• _SUPPLIED INFORMATION_:
• • • • •

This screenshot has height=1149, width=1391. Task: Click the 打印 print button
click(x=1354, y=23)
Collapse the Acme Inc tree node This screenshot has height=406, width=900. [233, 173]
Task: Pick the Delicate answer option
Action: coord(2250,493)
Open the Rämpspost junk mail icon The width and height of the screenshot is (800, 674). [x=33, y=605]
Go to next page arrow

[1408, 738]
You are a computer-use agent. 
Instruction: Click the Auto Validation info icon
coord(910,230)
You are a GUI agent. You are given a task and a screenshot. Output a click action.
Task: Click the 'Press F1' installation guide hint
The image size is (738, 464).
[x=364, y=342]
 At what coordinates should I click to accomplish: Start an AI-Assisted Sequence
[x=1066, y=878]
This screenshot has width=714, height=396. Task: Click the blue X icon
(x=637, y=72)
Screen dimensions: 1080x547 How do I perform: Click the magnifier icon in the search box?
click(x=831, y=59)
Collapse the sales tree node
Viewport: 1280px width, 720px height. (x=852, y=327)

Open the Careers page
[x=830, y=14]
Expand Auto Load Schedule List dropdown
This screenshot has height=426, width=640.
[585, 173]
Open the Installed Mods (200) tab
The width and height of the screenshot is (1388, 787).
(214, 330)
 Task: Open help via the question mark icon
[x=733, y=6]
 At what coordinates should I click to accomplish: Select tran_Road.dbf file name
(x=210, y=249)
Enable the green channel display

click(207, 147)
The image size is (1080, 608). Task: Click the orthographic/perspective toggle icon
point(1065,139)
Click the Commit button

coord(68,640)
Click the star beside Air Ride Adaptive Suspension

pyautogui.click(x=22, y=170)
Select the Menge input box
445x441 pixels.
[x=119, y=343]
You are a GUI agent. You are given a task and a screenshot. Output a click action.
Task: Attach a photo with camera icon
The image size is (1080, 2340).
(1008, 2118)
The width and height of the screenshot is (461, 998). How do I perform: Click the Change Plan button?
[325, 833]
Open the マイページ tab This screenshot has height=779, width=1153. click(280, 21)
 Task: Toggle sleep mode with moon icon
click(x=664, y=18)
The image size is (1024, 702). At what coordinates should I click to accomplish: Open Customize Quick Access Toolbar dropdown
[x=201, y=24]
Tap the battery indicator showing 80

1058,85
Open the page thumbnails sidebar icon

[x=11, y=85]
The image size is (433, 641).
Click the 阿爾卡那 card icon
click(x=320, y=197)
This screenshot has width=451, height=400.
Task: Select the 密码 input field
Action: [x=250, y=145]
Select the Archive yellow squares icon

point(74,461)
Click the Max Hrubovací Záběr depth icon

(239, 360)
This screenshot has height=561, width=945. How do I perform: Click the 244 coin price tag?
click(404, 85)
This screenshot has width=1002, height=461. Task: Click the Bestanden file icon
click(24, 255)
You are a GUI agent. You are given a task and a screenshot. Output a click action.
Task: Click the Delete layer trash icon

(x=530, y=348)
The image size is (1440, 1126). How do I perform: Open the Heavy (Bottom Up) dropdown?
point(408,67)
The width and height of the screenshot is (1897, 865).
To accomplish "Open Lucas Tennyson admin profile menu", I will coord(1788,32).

• • • • •

• _TASK ITEM_: Transcribe the records exactly as given.

• _RESPONSE TO THIS EXERCISE_:
This screenshot has height=1149, width=1391. Task: Click the 打印 print button
click(x=1354, y=23)
Collapse the Acme Inc tree node This screenshot has height=406, width=900. [233, 173]
Task: Pick the Delicate answer option
Action: coord(2250,493)
Open the Rämpspost junk mail icon The width and height of the screenshot is (800, 674). [x=33, y=605]
Go to next page arrow

[1408, 738]
You are a computer-use agent. 
Instruction: Click the Auto Validation info icon
coord(910,230)
You are a GUI agent. You are given a task and a screenshot. Output a click action.
Task: Click the 'Press F1' installation guide hint
The image size is (738, 464).
[x=364, y=342]
 At what coordinates should I click to accomplish: Start an AI-Assisted Sequence
[x=1066, y=878]
This screenshot has width=714, height=396. Task: Click the blue X icon
(x=637, y=72)
Screen dimensions: 1080x547 How do I perform: Click the magnifier icon in the search box?
click(x=831, y=59)
Collapse the sales tree node
Viewport: 1280px width, 720px height. (x=852, y=327)

Open the Careers page
[x=830, y=14]
Expand Auto Load Schedule List dropdown
This screenshot has height=426, width=640.
[585, 173]
Open the Installed Mods (200) tab
The width and height of the screenshot is (1388, 787).
(214, 330)
 Task: Open help via the question mark icon
[x=733, y=6]
 At what coordinates should I click to accomplish: Select tran_Road.dbf file name
(x=210, y=249)
Enable the green channel display

click(207, 147)
The image size is (1080, 608). Task: Click the orthographic/perspective toggle icon
point(1065,139)
Click the Commit button

coord(68,640)
Click the star beside Air Ride Adaptive Suspension

pyautogui.click(x=22, y=170)
Select the Menge input box
445x441 pixels.
[x=119, y=343]
You are a GUI agent. You are given a task and a screenshot. Output a click action.
Task: Attach a photo with camera icon
The image size is (1080, 2340).
(1008, 2118)
The width and height of the screenshot is (461, 998). How do I perform: Click the Change Plan button?
[325, 833]
Open the マイページ tab This screenshot has height=779, width=1153. click(280, 21)
 Task: Toggle sleep mode with moon icon
click(x=664, y=18)
The image size is (1024, 702). At what coordinates should I click to accomplish: Open Customize Quick Access Toolbar dropdown
[x=201, y=24]
Tap the battery indicator showing 80

1058,85
Open the page thumbnails sidebar icon

[x=11, y=85]
The image size is (433, 641).
Click the 阿爾卡那 card icon
click(x=320, y=197)
This screenshot has width=451, height=400.
Task: Select the 密码 input field
Action: [x=250, y=145]
Select the Archive yellow squares icon

point(74,461)
Click the Max Hrubovací Záběr depth icon

(239, 360)
This screenshot has height=561, width=945. How do I perform: Click the 244 coin price tag?
click(404, 85)
This screenshot has width=1002, height=461. Task: Click the Bestanden file icon
click(24, 255)
You are a GUI agent. You are given a task and a screenshot. Output a click action.
Task: Click the Delete layer trash icon

(x=530, y=348)
The image size is (1440, 1126). How do I perform: Open the Heavy (Bottom Up) dropdown?
point(408,67)
The width and height of the screenshot is (1897, 865).
To accomplish "Open Lucas Tennyson admin profile menu", I will coord(1788,32).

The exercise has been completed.